Dawno nie oglądałam czegoś tak nieprzewidywalnego, naprawdę scenariusz oryginalny, nakręcone w ciekawy sposób, do tego gra aktorska też niczego sobie. Choć moje serce najbardziej skradł pies - śliczny! ;) Ciekawa interpretacja śmierci, naprawdę zaintrygowała, prawda?
Szczerze mówiąc to jest masa filmów o bardziej "zaskakującym" zakończeniu. Jest to film z kategorii bardzo lekkich i niskich lotów mindf ucków. W filmie nie ma wyraźnego punktu kulminacyjnego, cała fabuła prowadzona troche w patetyczny sposób, reżyser za bardzo skupił się moim zdaniem na wątku uczuciowym, a nie na tym co najbardziej ciekawiło odbiorcę, czyli co z tym samolotem.

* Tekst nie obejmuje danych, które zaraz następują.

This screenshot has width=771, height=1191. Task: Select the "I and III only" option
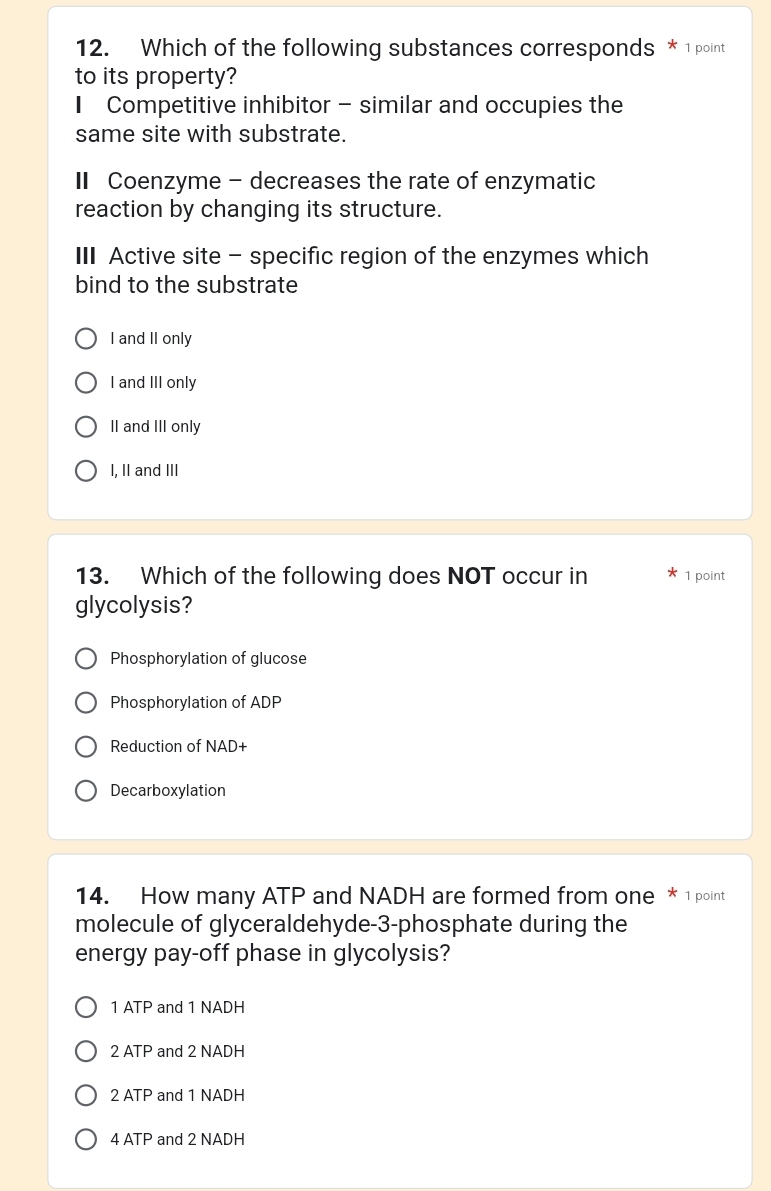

Trochę mi to przypomina W11 gdzie na końcu odcinka wchodzi Tomek i znajduje winowajcę zupełnie z poza grona pzredstawionych wcześniej postaci. Czyli w uproszczeniu: zróbmy film zagadka, dajmy z 3-4 lekkie podpowiedzi ze z tym "lotem" jest coś nie tak, a na sam koniec spróbujmy zszokować widza zakończeniem. Szok by był gdyby było dużo informacji postronnych a tutaj kierunek akcji obrał zwrot na jeden z możliwych do przewidzenia. Niestety :/
Film z nudów można obejrzeć, ale jesli ktoś poszukuje czegoś dla "wyjadaczy" kina, szczerze odradzam.
Juz bez przesady. Troche nuda zawiewa, a zakonczenie moze i zaskakujace, ale zerzniete z 6tego Zmyslu.
Z "Zostan" nie do końca, ponieważ główny trzon akcji filmu rozegrał się kiedy ofiara wypadku wciąż żyła (rozegrał się percepcyjnie w jego głowie), co nie dotyka tematyki pozaświatów i duchów tylko psychologiczne. I choć wydaje się nieprawdopodobny, ma podobnie "eteryczne" i równie zaskakujące zakończenie to jednak przesądza to o innej ramie tematycznej tego filmu. Ale film super, podobał mi się i zakończenie też :)
Ja zgadałam zakończenie - jakoś w połowie filmu ;) W sumie jak ktoś obejrzał kilka podobnych filmów, to mógł się domyślić.
Fabuła nie jest niespotykana. Zrobili kopiuj wklej z serialu Lost. Tyle że Lost to był mroczny thriller z prawdziwego zdarzenia, a tu mamy delikatne romansidło. Fabuła prowadzona dość chaotycznie i brak jakiś ciekawych smaczków, interesujących zawirowań akcji przykuwających uwagę. Jakieś to wszystko mdłe i proste, bez napięcia i emocji. Jedynym atutem filmu była rewelacyjna gra Anne Hathaway i Patricka Wilsona.